**TEXTE**:
+ + + + + + +

Prise d’otages d’Entebbe - Opération Thunderbolt
27 Juin au 4 Juillet 1976

Cet article est extrait de mon ouvrage sur l’histoire détaillée d’Israël depuis l’âge de bronze. Les faits décrits se déroulent principalement à l’aéroport d’Entebbe, en Ouganda, et se sont déroulés entre le 27 Juin et le 4 Juillet 1976. Plusieurs personnages y interviennent, notamment l’ambassadeur de France en Ouganda d’alors, Pierre-Henri Renard; le Président et dictateur de l’Ouganda en ce temps-là, Idi Amin Dada; et le commandant de la Sayeret Matkal, Yonatan Netanyahu.

    Le 27 Juin 1976, à l’aéroport international d’Entebbe en Ouganda, un commando du FPLP détourne un avion et prend en otage ses passagers. Israël lance alors un raid qui durera une trentaine de minutes. Les 91 Juifs restants sur le total des 246 passagers sont sauvés, ainsi que les membres de l’équipage, et seront rapatriés en Israël dès le 4 Juillet. Malheureusement, 3 des passagers perdront tout de même la vie le 3 Juillet.

Pour le contexte, les 246 passagers du vol Air France 139, dont une majorité d’Israéliens en provenance de Tel-Aviv, décollent d’Athènes en Grèce à bord d’un Airbus A300B4-203 en direction de Paris. Ils sont accompagnés de 12 membres de l’équipage.

Vers 12h30, peu après le décollage, l’avion est détourné par 4 terroristes (2 du FPLP et 2 Allemands membres du Revolutionäre Zellen). Il s’agit du tout premier détournement d’avion subi par la compagnie Air France. À l’époque, les compagnies aériennes et contrôles de sécurités aux aéroports étaient mal préparés et mal équipés pour faire face à ce genre d’éventualités. Les détournements d’avions furent malheureusement assez fréquents à cette époque. Dans The Skies Belong To Us (2013) , Brendan I.Koerner, fait référence à l’époque 1968-1972 comme « l’âge d’or du détournement d’avion », en estimant le nombre de skyjacking à jusqu’à une fois par semaine.

+ + + + + + +

**EXTRAITS D'ENTRÉES**:

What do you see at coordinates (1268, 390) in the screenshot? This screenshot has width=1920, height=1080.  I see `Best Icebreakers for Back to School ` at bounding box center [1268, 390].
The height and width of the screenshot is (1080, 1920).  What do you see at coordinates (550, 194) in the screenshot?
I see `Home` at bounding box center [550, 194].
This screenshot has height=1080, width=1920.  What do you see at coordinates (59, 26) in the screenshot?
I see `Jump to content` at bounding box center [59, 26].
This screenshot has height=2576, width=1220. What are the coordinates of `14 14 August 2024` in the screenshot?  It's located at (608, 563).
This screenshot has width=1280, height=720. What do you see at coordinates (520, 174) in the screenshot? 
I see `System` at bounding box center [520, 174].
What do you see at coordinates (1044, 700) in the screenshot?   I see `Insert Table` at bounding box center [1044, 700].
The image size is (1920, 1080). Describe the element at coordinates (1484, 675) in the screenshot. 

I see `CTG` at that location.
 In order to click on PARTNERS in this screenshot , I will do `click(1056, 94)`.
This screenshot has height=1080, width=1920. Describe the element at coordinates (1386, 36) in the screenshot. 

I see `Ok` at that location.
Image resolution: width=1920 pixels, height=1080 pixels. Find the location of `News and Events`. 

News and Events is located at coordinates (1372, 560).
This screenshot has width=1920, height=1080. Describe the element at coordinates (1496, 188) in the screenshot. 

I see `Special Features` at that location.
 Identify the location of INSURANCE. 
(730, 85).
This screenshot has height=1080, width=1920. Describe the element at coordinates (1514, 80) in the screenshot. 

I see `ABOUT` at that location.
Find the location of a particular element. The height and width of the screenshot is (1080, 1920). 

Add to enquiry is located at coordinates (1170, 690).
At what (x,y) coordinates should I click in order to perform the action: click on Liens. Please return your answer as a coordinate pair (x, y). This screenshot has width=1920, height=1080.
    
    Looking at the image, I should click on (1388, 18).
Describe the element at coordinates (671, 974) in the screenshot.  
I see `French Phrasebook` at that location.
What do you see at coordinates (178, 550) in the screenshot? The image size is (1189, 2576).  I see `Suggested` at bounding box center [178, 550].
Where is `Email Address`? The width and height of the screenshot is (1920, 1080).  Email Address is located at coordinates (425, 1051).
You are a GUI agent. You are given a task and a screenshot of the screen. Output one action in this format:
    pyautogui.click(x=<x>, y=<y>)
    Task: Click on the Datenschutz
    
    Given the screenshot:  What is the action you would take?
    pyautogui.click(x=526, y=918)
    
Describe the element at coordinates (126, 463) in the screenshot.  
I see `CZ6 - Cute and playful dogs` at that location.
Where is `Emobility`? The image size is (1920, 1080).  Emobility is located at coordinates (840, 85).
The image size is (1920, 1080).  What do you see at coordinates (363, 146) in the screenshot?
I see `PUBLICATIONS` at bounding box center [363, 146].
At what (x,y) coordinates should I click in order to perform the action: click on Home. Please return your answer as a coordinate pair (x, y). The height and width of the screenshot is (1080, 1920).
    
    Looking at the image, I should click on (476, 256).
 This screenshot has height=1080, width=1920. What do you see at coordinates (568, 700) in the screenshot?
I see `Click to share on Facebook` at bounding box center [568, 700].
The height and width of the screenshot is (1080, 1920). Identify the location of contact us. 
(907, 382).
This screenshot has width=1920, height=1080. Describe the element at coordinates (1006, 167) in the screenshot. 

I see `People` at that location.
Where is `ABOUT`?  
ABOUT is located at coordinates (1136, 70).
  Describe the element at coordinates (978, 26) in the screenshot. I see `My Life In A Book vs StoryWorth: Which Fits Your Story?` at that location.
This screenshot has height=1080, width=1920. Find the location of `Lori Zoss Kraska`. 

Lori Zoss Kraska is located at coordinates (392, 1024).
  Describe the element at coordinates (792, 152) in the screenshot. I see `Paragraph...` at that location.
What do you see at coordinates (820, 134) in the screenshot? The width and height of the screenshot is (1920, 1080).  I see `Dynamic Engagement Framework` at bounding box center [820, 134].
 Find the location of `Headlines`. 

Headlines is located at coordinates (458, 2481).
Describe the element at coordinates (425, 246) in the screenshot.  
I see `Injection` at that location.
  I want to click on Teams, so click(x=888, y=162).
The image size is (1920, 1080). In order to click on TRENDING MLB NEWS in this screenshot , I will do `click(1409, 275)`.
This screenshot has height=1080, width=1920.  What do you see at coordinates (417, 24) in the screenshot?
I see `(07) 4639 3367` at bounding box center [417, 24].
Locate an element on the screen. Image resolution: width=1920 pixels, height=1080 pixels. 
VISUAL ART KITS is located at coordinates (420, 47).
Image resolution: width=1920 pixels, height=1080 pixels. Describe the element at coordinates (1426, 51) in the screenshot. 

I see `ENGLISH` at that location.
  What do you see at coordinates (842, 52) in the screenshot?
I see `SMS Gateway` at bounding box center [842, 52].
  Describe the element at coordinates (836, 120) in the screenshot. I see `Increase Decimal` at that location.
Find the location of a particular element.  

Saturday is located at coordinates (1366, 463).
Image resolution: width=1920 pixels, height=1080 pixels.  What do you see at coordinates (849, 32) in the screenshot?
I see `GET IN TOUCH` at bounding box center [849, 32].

+ + + + + + +

**EXERCICES**:
1. Réécrivez le passage du texte sur Entebbe allant de « Cet article est » à « Matkal, Yonatan Netanyahu. » en remplaçant « dictateur » par « chef d'État ».
2. Présentez sous forme de liste JSON de chaînes les entrées, du début jusqu'à la ligne contenant « Looking at the image, I should click on (1388, 18). » incluse, à raison d'une chaîne par ligne et sans les lignes vides.
Le texte et les entrées n'ont pas la même origine.

**CORRIGÉS**:
1.
Cet article est extrait de mon ouvrage sur l’histoire détaillée d’Israël depuis l’âge de bronze. Les faits décrits se déroulent principalement à l’aéroport d’Entebbe, en Ouganda, et se sont déroulés entre le 27 Juin et le 4 Juillet 1976. Plusieurs personnages y interviennent, notamment l’ambassadeur de France en Ouganda d’alors, Pierre-Henri Renard; le Président et chef d'État de l’Ouganda en ce temps-là, Idi Amin Dada; et le commandant de la Sayeret Matkal, Yonatan Netanyahu.

2.
[
  "What do you see at coordinates (1268, 390) in the screenshot? This screenshot has width=1920, height=1080.  I see `Best Icebreakers for Back to School ` at bounding box center [1268, 390].",
  "The height and width of the screenshot is (1080, 1920).  What do you see at coordinates (550, 194) in the screenshot?",
  "I see `Home` at bounding box center [550, 194].",
  "This screenshot has height=1080, width=1920.  What do you see at coordinates (59, 26) in the screenshot?",
  "I see `Jump to content` at bounding box center [59, 26].",
  "This screenshot has height=2576, width=1220. What are the coordinates of `14 14 August 2024` in the screenshot?  It's located at (608, 563).",
  "This screenshot has width=1280, height=720. What do you see at coordinates (520, 174) in the screenshot? ",
  "I see `System` at bounding box center [520, 174].",
  "What do you see at coordinates (1044, 700) in the screenshot?   I see `Insert Table` at bounding box center [1044, 700].",
  "The image size is (1920, 1080). Describe the element at coordinates (1484, 675) in the screenshot. ",
  "I see `CTG` at that location.",
  " In order to click on PARTNERS in this screenshot , I will do `click(1056, 94)`.",
  "This screenshot has height=1080, width=1920. Describe the element at coordinates (1386, 36) in the screenshot. ",
  "I see `Ok` at that location.",
  "Image resolution: width=1920 pixels, height=1080 pixels. Find the location of `News and Events`. ",
  "News and Events is located at coordinates (1372, 560).",
  "This screenshot has width=1920, height=1080. Describe the element at coordinates (1496, 188) in the screenshot. ",
  "I see `Special Features` at that location.",
  " Identify the location of INSURANCE. ",
  "(730, 85).",
  "This screenshot has height=1080, width=1920. Describe the element at coordinates (1514, 80) in the screenshot. ",
  "I see `ABOUT` at that location.",
  "Find the location of a particular element. The height and width of the screenshot is (1080, 1920). ",
  "Add to enquiry is located at coordinates (1170, 690).",
  "At what (x,y) coordinates should I click in order to perform the action: click on Liens. Please return your answer as a coordinate pair (x, y). This screenshot has width=1920, height=1080.",
  "    Looking at the image, I should click on (1388, 18)."
]